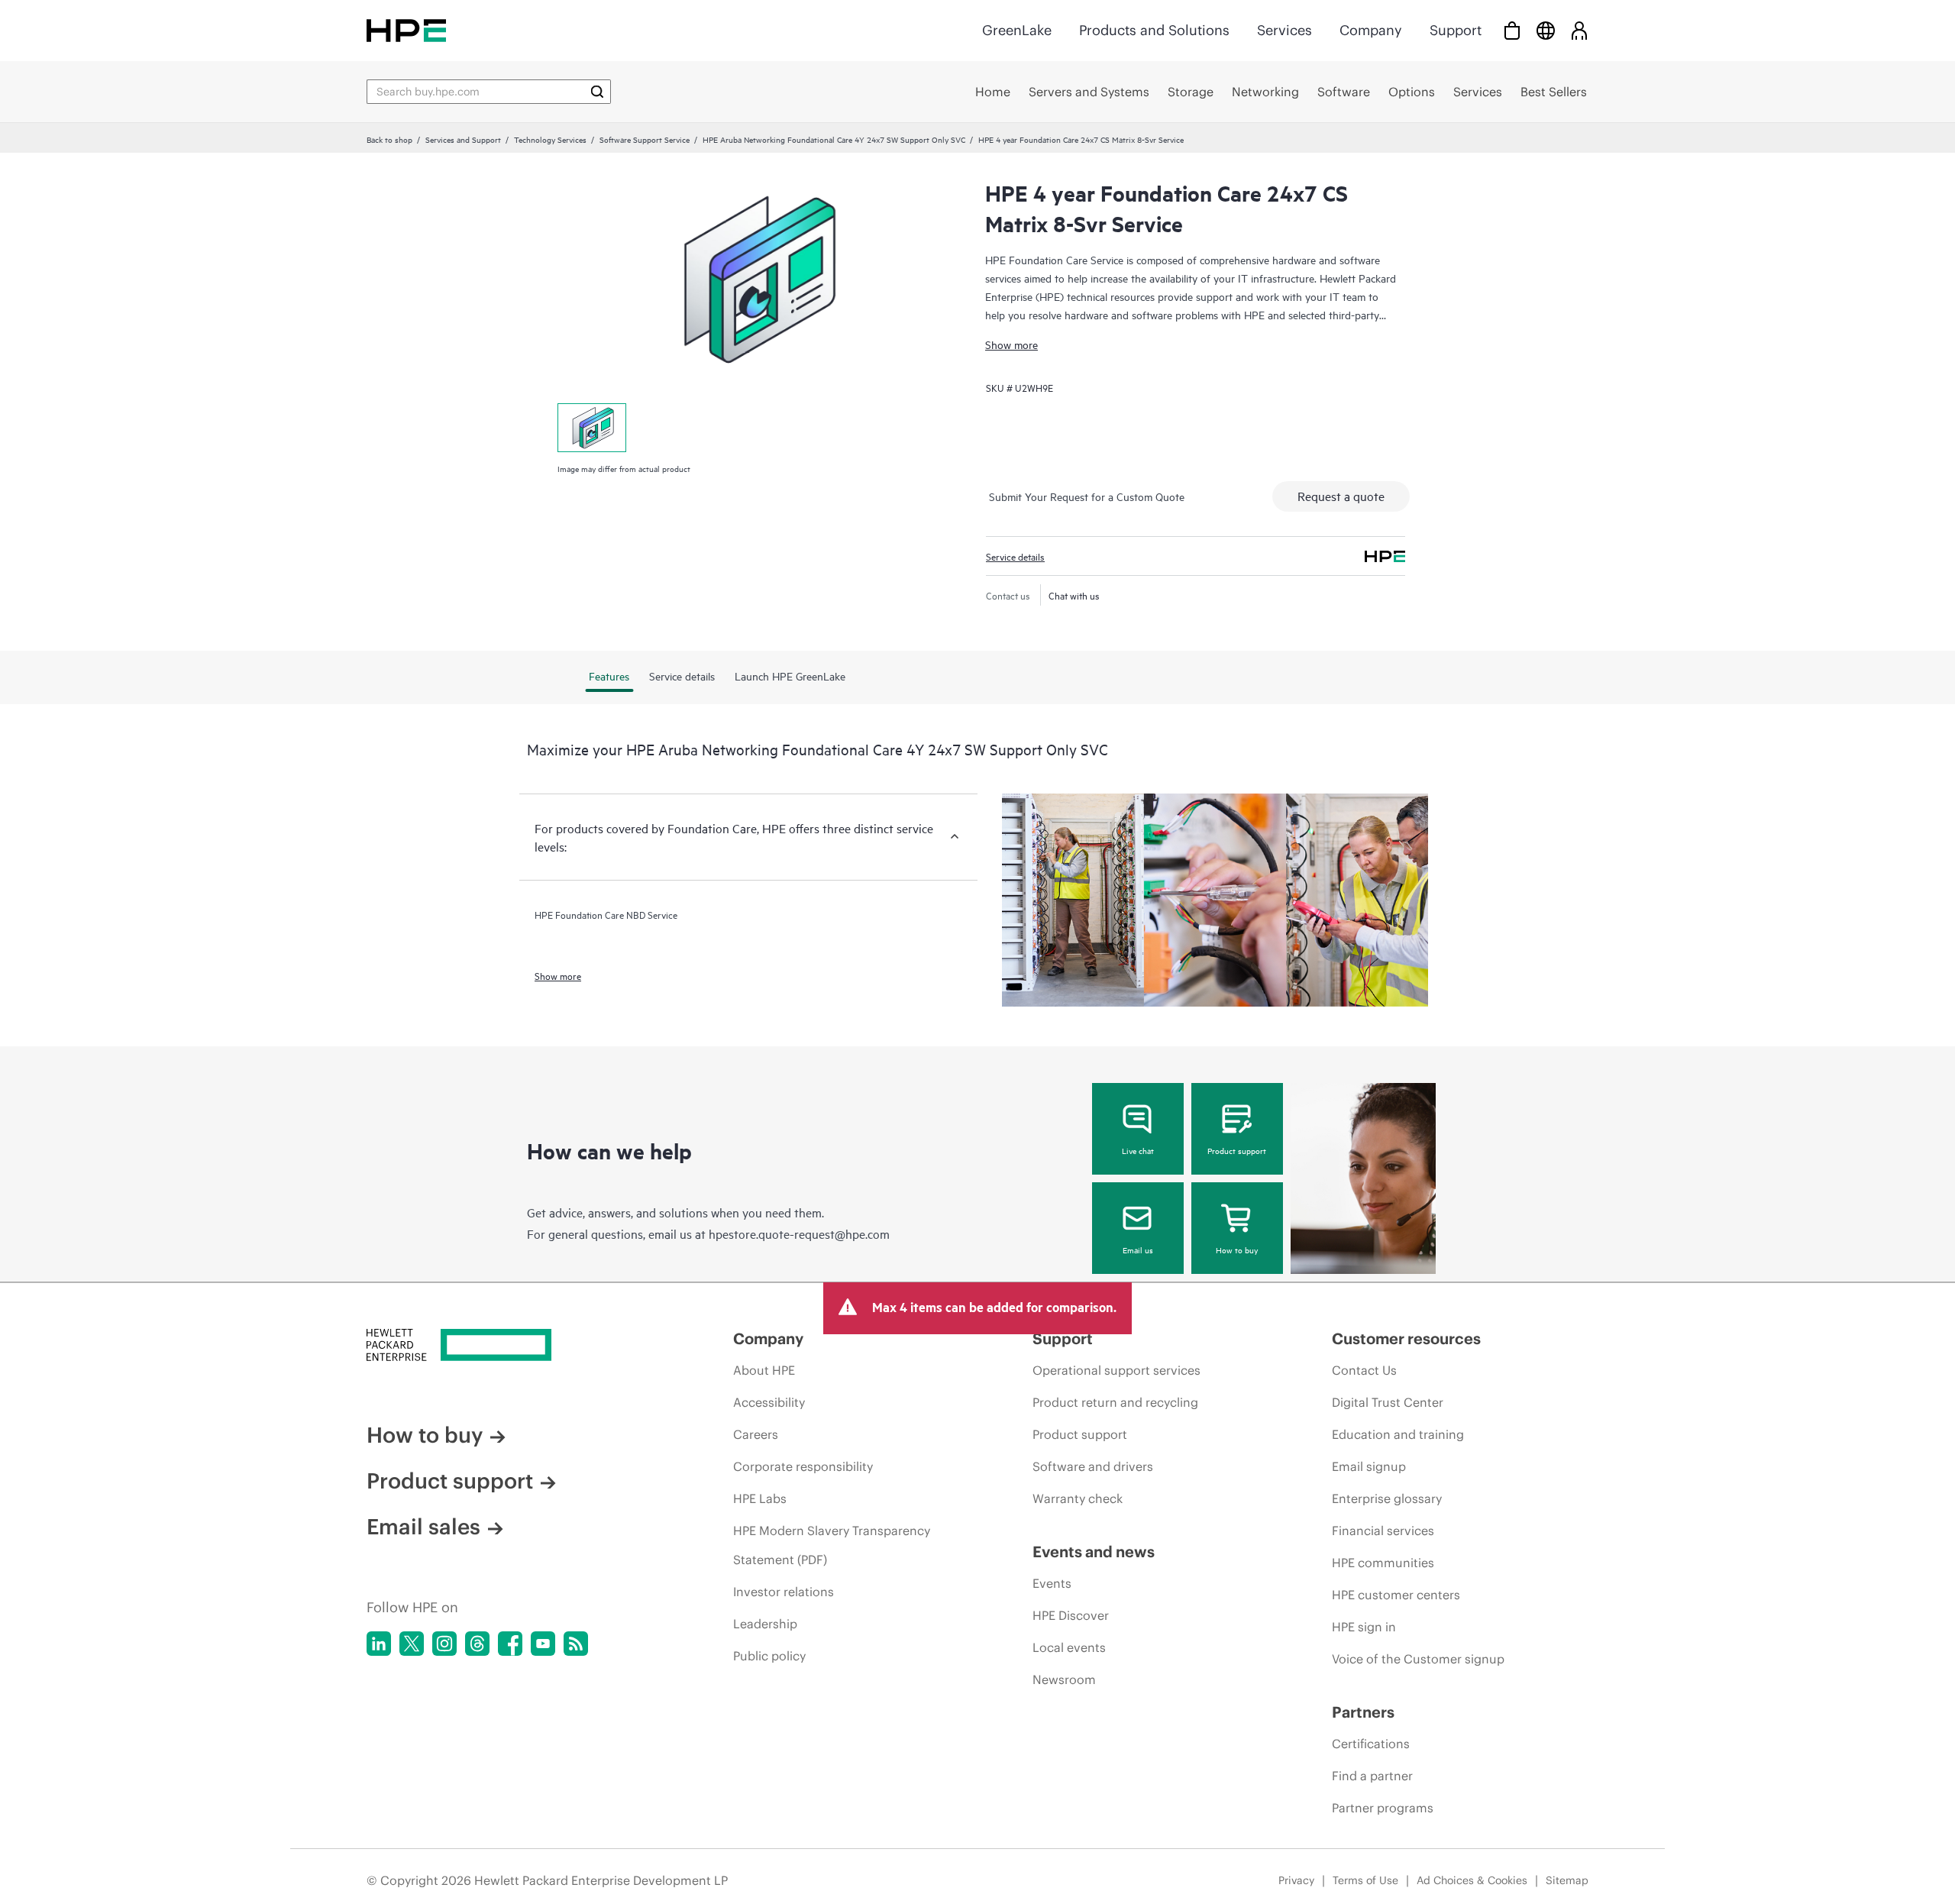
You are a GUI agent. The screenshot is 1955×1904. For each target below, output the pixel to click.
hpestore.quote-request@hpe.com (799, 1233)
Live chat (1138, 1150)
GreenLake (1017, 30)
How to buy (1237, 1249)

▬▬▬▬▬▬▬▬▬▬

Hand back the records above exactly as they are, pictures excluded.

You are a GUI agent. The screenshot is 1955×1904. For each target below, output the pixel to click.
hpestore.quote-request@hpe.com (799, 1233)
Live chat (1138, 1150)
GreenLake (1017, 30)
How to buy (1237, 1249)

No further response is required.